▶ [Problem]
Find each line below where the word "computer" occurs, and copy it.

▶ [Information given]
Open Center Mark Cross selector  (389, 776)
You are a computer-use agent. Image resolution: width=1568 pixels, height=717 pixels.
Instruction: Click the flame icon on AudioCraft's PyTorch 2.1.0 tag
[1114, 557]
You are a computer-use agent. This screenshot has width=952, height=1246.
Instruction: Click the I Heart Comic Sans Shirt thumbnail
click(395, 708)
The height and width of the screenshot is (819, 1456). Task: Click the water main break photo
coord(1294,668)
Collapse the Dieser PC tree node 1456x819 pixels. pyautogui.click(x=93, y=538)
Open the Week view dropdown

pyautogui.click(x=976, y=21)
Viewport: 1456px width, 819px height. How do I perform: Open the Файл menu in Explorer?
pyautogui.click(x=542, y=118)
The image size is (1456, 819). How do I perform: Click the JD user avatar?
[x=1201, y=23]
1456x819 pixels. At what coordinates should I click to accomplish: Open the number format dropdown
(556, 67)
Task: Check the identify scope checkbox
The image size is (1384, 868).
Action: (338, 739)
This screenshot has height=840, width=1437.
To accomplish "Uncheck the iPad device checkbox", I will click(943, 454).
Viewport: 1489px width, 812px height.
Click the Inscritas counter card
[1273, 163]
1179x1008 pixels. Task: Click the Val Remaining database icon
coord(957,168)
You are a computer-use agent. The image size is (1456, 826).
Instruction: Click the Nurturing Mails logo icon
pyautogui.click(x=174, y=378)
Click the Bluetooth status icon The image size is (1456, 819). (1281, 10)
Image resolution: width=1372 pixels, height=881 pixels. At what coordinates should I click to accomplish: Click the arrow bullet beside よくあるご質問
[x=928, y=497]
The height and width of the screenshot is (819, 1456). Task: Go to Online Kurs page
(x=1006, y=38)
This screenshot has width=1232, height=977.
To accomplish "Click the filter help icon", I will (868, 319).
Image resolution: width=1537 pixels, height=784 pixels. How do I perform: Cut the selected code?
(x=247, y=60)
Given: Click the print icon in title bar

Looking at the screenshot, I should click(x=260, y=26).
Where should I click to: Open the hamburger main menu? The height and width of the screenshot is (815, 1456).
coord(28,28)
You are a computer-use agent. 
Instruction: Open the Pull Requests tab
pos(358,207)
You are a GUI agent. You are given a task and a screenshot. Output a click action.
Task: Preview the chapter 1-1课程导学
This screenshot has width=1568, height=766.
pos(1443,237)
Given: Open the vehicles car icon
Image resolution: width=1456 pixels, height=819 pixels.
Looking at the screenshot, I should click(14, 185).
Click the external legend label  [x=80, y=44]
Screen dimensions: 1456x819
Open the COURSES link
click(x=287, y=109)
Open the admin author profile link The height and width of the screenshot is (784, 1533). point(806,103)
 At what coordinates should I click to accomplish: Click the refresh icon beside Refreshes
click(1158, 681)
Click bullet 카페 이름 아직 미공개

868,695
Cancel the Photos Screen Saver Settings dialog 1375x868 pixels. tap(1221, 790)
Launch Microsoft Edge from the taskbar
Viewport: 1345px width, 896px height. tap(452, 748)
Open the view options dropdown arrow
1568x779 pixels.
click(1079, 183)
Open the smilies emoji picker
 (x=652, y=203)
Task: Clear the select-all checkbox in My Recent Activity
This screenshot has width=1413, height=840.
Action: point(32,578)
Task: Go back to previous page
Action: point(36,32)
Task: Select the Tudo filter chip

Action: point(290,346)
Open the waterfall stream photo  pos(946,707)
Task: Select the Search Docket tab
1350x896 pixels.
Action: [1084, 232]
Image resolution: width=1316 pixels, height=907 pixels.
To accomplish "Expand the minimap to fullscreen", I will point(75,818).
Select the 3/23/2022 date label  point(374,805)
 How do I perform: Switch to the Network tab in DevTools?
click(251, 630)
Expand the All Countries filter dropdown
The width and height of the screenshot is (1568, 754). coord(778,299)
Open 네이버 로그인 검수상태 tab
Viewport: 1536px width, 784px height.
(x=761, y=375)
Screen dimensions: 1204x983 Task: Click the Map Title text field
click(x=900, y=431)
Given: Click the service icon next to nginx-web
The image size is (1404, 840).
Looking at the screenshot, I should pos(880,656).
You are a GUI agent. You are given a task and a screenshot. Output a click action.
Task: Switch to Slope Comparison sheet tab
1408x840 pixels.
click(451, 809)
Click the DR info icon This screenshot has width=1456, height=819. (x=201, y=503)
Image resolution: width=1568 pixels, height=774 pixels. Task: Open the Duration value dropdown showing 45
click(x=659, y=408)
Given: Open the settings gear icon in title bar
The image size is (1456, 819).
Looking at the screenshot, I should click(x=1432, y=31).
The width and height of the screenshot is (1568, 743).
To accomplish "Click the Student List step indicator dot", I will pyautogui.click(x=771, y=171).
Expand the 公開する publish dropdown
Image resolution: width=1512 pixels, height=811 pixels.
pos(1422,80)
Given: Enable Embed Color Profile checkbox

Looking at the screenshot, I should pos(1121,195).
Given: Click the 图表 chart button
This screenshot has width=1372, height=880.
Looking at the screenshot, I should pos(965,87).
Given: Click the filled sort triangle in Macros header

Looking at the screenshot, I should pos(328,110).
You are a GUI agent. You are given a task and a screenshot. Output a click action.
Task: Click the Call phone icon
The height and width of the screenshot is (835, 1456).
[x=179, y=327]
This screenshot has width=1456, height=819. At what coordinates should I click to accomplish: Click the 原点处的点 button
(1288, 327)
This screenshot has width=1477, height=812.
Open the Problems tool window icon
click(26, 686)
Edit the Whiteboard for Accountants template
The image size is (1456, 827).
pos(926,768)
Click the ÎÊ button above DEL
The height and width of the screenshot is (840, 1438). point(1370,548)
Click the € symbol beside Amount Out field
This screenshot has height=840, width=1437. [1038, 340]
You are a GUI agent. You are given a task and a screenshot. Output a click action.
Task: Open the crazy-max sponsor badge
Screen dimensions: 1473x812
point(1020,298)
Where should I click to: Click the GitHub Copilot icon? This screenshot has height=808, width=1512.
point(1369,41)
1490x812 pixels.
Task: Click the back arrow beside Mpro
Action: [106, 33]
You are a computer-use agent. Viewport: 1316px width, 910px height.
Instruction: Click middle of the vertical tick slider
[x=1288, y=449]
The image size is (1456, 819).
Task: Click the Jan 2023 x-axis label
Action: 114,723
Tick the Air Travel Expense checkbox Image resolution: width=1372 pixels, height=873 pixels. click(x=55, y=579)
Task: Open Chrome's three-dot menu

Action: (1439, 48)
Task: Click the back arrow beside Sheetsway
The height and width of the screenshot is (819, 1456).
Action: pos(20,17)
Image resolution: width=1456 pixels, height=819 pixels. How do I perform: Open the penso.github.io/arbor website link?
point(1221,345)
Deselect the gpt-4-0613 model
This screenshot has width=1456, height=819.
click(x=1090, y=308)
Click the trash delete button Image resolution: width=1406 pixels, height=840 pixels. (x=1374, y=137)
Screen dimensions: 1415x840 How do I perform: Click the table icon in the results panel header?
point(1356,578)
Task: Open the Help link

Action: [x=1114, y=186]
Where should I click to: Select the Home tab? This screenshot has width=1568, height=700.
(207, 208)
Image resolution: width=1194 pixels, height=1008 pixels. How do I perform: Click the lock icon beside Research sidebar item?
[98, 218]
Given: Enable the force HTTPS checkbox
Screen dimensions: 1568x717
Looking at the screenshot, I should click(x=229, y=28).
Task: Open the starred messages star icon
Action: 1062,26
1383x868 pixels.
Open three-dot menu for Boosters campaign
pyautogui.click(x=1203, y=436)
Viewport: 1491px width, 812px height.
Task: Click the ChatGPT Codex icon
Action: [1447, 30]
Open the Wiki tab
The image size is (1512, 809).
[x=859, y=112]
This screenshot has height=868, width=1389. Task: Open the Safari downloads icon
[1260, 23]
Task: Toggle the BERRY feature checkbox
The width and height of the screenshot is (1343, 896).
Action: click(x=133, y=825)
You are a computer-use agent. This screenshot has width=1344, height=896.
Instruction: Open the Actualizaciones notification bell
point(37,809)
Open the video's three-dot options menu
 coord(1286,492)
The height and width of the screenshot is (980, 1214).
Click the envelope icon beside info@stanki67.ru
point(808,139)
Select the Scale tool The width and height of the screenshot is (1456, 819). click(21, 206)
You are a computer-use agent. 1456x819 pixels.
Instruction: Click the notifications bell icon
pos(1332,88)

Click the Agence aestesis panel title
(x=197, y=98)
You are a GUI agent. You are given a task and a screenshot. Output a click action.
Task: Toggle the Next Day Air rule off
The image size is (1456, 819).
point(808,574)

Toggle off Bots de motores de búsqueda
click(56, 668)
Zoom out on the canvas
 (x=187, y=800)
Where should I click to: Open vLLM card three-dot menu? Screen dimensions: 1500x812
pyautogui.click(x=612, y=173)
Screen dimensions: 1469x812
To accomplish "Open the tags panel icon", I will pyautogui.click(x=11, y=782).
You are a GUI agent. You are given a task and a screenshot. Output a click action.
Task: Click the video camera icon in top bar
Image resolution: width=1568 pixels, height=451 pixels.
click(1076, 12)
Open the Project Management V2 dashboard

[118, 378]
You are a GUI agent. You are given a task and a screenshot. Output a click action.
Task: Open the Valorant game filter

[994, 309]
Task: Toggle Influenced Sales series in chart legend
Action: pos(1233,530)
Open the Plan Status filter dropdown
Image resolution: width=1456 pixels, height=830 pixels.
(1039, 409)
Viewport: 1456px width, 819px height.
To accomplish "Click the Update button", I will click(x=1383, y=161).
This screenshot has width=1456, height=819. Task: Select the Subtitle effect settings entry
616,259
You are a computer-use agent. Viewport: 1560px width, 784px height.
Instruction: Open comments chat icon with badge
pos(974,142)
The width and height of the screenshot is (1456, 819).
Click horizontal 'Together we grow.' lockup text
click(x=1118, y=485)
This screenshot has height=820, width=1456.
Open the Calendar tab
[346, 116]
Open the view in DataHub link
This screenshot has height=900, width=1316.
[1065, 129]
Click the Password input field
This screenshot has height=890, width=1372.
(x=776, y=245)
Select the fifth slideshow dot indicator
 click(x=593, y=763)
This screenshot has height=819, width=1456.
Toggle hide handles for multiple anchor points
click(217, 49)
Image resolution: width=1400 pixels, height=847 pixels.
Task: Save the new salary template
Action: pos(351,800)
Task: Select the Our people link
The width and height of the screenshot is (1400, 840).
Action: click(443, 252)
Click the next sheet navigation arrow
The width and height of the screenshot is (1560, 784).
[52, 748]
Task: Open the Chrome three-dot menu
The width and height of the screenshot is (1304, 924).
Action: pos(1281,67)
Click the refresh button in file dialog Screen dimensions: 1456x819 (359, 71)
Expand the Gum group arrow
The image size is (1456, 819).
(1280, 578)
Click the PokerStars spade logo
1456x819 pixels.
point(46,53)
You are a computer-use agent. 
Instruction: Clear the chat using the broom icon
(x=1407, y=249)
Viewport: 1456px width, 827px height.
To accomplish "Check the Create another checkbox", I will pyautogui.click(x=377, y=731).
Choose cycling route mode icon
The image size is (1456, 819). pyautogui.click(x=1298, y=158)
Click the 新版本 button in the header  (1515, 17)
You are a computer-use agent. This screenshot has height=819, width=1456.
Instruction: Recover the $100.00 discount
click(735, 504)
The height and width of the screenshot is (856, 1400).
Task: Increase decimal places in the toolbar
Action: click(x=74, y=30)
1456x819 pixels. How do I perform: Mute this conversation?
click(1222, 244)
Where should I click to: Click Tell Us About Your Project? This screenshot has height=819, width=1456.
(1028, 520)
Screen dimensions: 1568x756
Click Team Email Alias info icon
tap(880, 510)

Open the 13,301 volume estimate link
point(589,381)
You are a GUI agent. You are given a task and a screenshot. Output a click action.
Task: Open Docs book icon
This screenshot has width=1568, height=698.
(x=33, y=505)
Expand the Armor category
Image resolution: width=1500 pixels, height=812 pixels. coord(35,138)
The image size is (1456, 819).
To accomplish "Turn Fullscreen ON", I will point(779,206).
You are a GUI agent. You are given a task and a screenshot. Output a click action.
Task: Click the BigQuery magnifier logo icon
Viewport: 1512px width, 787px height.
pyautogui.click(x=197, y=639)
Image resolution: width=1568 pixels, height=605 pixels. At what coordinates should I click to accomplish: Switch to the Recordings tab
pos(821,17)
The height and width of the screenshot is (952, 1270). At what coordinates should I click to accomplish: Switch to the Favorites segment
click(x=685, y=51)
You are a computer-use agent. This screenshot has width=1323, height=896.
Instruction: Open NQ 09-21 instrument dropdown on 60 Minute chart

▶ [Exercise answer]
You are a computer-use agent. Image resolution: width=1568 pixels, height=717 pixels.
You are a computer-use agent. This screenshot has width=952, height=1246.
You are a computer-use agent. The image size is (1456, 826).
You are a computer-use agent. 
You are a computer-use agent. Viewport: 1316px width, 910px height.
You are a computer-use agent. This screenshot has width=1344, height=896.
You are a computer-use agent. 1456x819 pixels.
You are a computer-use agent. Viewport: 1560px width, 784px height.
You are a computer-use agent. 
You are a computer-use agent. This screenshot has height=819, width=1456.
You are a computer-use agent. This screenshot has width=1323, height=896.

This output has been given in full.